Acórdão do Tribunal da Relação de Lisboa
Processo:
640/10.0TTFUN-A.L1-4
Relator: SÉRGIO ALMEIDA
Descritores: EXECUÇÃO
IMPUGNAÇÃO PAULIANA
Nº do Documento: RL
Data do Acordão: 05/31/2017
Votação: UNANIMIDADE
Texto Integral: S
Meio Processual: APELAÇÃO
Decisão: CONFIRMADA A SENTENÇA
Sumário: Declarada procedente a excepção da impugnação pauliana e, em consequência os contratos de compra e venda e de cessão de créditos celebrados pela executada ineficazes em relação ao embargado, devendo as embargantes restituir ao património da executada os bens e os créditos que constituem objecto dos referidos negócios, não há, ainda assim, titulo executivo que permita a prossecução da execução contra as embargantes para pagamento integral dos créditos do exequente independentemente do âmbito e dos limites da penhora.
(Elaborado pelo relator)
Decisão Texto Parcial:
Decisão Texto Integral: Acordam na Secção Social do Tribunal da Relação de Lisboa

RELATÓRIO

Exequente e recorrente: AAA

Ré (adiante designados por R.): BBB, Lda.

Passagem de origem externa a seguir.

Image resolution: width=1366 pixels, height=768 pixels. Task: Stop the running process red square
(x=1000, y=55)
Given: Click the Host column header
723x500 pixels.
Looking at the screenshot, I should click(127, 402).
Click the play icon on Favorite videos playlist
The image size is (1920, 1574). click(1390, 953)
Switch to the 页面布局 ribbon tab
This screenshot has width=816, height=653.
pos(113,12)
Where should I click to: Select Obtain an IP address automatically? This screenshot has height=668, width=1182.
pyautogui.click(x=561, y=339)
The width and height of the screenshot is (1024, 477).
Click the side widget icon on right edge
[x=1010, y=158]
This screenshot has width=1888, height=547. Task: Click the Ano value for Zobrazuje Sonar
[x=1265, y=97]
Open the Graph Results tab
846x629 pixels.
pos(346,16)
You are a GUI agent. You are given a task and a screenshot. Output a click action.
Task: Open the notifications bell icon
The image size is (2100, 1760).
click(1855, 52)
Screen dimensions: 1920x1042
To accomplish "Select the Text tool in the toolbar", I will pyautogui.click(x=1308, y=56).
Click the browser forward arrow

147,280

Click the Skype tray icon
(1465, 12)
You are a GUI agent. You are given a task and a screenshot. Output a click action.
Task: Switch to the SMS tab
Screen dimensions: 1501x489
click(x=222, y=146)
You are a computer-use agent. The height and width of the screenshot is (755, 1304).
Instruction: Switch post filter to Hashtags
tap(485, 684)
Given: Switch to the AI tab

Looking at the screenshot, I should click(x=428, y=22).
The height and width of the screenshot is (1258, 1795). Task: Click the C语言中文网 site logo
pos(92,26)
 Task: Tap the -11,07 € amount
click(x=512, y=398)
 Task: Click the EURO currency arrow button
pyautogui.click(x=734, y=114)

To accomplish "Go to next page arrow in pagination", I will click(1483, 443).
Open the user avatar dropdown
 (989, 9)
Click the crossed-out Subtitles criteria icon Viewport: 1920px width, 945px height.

O exequente propôs contra BBB, Lda e contra CCC, Lda, execução de decisão judicial de 5.11.14, desta Relação de Lisboa, que, apreciando decisão do Tribunal do Trabalho do Funchal proferida em embargos de terceiro (os quais foram julgados parcialmente procedentes pelo Tribunal a quo, que determinou o levantamento da penhora que incidia sobre três bens, prosseguindo a execução quanto aos demais), julgou “procedente a excepção da impugnação pauliana e, em consequência” considerou “os contratos de compra e venda e de contrato de créditos atrás referidos ineficazes em relação ao embargado, devendo por isso as embargantes BBB, Lda e CCC, Lda, restituir ao património da executada os bens e os créditos que constituem objecto dos referidos negócios”, além de condenar em multa e indemnização outro embargante, confirmando enfim no demais a sentença recorrida.

*

O Tribunal a quo proferiu então o seguinte despacho:

“Na presente execução, veio o Exequente, a fls. 188 p.p., apresentar articulado superveniente, requerendo:

1. O prosseguimento da presente execução, em litisconsórcio passivo, contra:

a) “BBB, Lda”, … com sede no ( …);

e

b) “CCC, Lda., … com sede no (…).

2. A execução directa do património das referidas executadas que respondem pela totalidade da quantia exequenda, incluindo juros, despesas e demais encargos com o processo, uma vez que o valor do património que receberam da devedora originária ultrapassa, em larga medida, a quantia exequenda ainda em dívida (nos termos do n.º 1 do artigo 616.º do CC).

Decidindo:

Antes de mais, anote-se que a tramitação do processo executivo não comporta articulados, nem iniciais, nem supervenientes.

No entanto, não obstante a designação que o exequente lhe deu, nada obsta a que seja apreciado como simples requerimento.

E apreciando, dir-se-á que toda a execução por quantia certa tem por base um título executivo donde conste o montante do crédito exequendo e a identificação do devedor, no caso o acórdão do Tribunal da Relação.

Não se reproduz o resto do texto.